Write out every one of the entries below word for word, without changing or leaving out anything.
--- START OF DATA ROWS ---
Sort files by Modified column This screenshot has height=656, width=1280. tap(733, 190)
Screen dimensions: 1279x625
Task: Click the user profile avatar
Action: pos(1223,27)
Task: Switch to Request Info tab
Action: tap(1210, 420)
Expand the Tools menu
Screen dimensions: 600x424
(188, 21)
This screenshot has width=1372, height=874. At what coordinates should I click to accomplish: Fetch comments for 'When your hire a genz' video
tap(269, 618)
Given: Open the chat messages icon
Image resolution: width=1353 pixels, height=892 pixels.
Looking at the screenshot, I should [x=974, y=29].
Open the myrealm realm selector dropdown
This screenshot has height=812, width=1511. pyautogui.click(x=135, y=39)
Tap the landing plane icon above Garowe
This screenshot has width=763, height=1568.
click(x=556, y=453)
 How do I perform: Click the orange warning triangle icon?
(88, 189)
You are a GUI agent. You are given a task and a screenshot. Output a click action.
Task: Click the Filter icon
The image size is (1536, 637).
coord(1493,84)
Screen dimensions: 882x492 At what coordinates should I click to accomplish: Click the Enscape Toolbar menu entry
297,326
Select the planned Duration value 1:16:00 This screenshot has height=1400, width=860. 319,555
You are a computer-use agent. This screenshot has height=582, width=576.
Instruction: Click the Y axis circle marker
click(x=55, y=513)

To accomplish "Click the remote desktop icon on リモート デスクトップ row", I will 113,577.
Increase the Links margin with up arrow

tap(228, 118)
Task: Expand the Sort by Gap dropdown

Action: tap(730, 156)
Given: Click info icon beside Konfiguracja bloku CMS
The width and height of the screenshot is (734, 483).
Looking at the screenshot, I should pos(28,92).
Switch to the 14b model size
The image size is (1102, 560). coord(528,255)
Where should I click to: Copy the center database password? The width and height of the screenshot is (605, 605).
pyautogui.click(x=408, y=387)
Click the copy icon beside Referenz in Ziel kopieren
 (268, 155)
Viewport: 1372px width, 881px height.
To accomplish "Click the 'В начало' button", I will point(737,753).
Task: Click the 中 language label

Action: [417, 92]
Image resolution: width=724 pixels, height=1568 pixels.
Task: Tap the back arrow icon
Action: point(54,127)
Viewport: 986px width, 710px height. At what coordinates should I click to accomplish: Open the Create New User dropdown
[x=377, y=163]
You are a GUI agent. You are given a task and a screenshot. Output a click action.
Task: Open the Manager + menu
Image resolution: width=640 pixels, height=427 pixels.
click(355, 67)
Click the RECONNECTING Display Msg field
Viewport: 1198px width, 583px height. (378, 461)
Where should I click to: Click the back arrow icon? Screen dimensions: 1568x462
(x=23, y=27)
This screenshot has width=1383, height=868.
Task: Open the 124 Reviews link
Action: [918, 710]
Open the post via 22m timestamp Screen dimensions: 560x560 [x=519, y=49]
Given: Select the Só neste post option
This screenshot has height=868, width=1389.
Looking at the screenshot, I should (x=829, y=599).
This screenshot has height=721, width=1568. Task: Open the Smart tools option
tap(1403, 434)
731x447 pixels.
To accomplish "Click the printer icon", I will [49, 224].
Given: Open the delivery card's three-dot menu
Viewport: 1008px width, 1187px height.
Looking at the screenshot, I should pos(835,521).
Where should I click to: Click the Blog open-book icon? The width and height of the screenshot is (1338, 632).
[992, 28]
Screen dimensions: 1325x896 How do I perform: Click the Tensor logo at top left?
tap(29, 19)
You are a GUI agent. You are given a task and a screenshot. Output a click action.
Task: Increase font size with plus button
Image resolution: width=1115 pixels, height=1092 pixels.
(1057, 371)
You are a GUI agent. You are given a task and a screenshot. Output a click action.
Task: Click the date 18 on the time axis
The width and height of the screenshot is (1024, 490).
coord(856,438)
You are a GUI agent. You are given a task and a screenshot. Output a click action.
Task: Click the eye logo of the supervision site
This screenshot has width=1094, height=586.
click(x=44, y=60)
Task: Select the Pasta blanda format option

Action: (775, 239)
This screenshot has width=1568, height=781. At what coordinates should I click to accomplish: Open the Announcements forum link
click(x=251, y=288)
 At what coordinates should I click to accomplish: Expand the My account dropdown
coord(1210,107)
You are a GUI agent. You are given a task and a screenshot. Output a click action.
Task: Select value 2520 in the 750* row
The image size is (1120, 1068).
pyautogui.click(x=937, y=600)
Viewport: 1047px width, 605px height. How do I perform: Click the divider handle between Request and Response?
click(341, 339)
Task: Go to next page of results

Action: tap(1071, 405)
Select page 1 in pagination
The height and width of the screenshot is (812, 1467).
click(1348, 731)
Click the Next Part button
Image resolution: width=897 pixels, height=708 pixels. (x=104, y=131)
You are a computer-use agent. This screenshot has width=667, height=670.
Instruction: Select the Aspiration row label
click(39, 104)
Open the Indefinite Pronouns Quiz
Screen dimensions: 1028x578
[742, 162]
--- END OF DATA ROWS ---
#### [OUTPUT FOR THIS TASK]
Sort files by Modified column This screenshot has height=656, width=1280. tap(733, 190)
Screen dimensions: 1279x625
Task: Click the user profile avatar
Action: pos(1223,27)
Task: Switch to Request Info tab
Action: tap(1210, 420)
Expand the Tools menu
Screen dimensions: 600x424
(188, 21)
This screenshot has width=1372, height=874. At what coordinates should I click to accomplish: Fetch comments for 'When your hire a genz' video
tap(269, 618)
Given: Open the chat messages icon
Image resolution: width=1353 pixels, height=892 pixels.
Looking at the screenshot, I should [x=974, y=29].
Open the myrealm realm selector dropdown
This screenshot has height=812, width=1511. pyautogui.click(x=135, y=39)
Tap the landing plane icon above Garowe
This screenshot has width=763, height=1568.
click(x=556, y=453)
 How do I perform: Click the orange warning triangle icon?
(88, 189)
You are a GUI agent. You are given a task and a screenshot. Output a click action.
Task: Click the Filter icon
The image size is (1536, 637).
coord(1493,84)
Screen dimensions: 882x492 At what coordinates should I click to accomplish: Click the Enscape Toolbar menu entry
297,326
Select the planned Duration value 1:16:00 This screenshot has height=1400, width=860. 319,555
You are a computer-use agent. This screenshot has height=582, width=576.
Instruction: Click the Y axis circle marker
click(x=55, y=513)

To accomplish "Click the remote desktop icon on リモート デスクトップ row", I will 113,577.
Increase the Links margin with up arrow

tap(228, 118)
Task: Expand the Sort by Gap dropdown

Action: tap(730, 156)
Given: Click info icon beside Konfiguracja bloku CMS
The width and height of the screenshot is (734, 483).
Looking at the screenshot, I should pos(28,92).
Switch to the 14b model size
The image size is (1102, 560). coord(528,255)
Where should I click to: Copy the center database password? The width and height of the screenshot is (605, 605).
pyautogui.click(x=408, y=387)
Click the copy icon beside Referenz in Ziel kopieren
 (268, 155)
Viewport: 1372px width, 881px height.
To accomplish "Click the 'В начало' button", I will point(737,753).
Task: Click the 中 language label

Action: [417, 92]
Image resolution: width=724 pixels, height=1568 pixels.
Task: Tap the back arrow icon
Action: point(54,127)
Viewport: 986px width, 710px height. At what coordinates should I click to accomplish: Open the Create New User dropdown
[x=377, y=163]
You are a GUI agent. You are given a task and a screenshot. Output a click action.
Task: Open the Manager + menu
Image resolution: width=640 pixels, height=427 pixels.
click(355, 67)
Click the RECONNECTING Display Msg field
Viewport: 1198px width, 583px height. (378, 461)
Where should I click to: Click the back arrow icon? Screen dimensions: 1568x462
(x=23, y=27)
This screenshot has width=1383, height=868.
Task: Open the 124 Reviews link
Action: [918, 710]
Open the post via 22m timestamp Screen dimensions: 560x560 [x=519, y=49]
Given: Select the Só neste post option
This screenshot has height=868, width=1389.
Looking at the screenshot, I should (x=829, y=599).
This screenshot has height=721, width=1568. Task: Open the Smart tools option
tap(1403, 434)
731x447 pixels.
To accomplish "Click the printer icon", I will [49, 224].
Given: Open the delivery card's three-dot menu
Viewport: 1008px width, 1187px height.
Looking at the screenshot, I should pos(835,521).
Where should I click to: Click the Blog open-book icon? The width and height of the screenshot is (1338, 632).
[992, 28]
Screen dimensions: 1325x896 How do I perform: Click the Tensor logo at top left?
tap(29, 19)
You are a GUI agent. You are given a task and a screenshot. Output a click action.
Task: Increase font size with plus button
Image resolution: width=1115 pixels, height=1092 pixels.
(1057, 371)
You are a GUI agent. You are given a task and a screenshot. Output a click action.
Task: Click the date 18 on the time axis
The width and height of the screenshot is (1024, 490).
coord(856,438)
You are a GUI agent. You are given a task and a screenshot. Output a click action.
Task: Click the eye logo of the supervision site
This screenshot has width=1094, height=586.
click(x=44, y=60)
Task: Select the Pasta blanda format option

Action: (775, 239)
This screenshot has width=1568, height=781. At what coordinates should I click to accomplish: Open the Announcements forum link
click(x=251, y=288)
 At what coordinates should I click to accomplish: Expand the My account dropdown
coord(1210,107)
You are a GUI agent. You are given a task and a screenshot. Output a click action.
Task: Select value 2520 in the 750* row
The image size is (1120, 1068).
pyautogui.click(x=937, y=600)
Viewport: 1047px width, 605px height. How do I perform: Click the divider handle between Request and Response?
click(341, 339)
Task: Go to next page of results

Action: tap(1071, 405)
Select page 1 in pagination
The height and width of the screenshot is (812, 1467).
click(1348, 731)
Click the Next Part button
Image resolution: width=897 pixels, height=708 pixels. (x=104, y=131)
You are a computer-use agent. This screenshot has width=667, height=670.
Instruction: Select the Aspiration row label
click(39, 104)
Open the Indefinite Pronouns Quiz
Screen dimensions: 1028x578
[742, 162]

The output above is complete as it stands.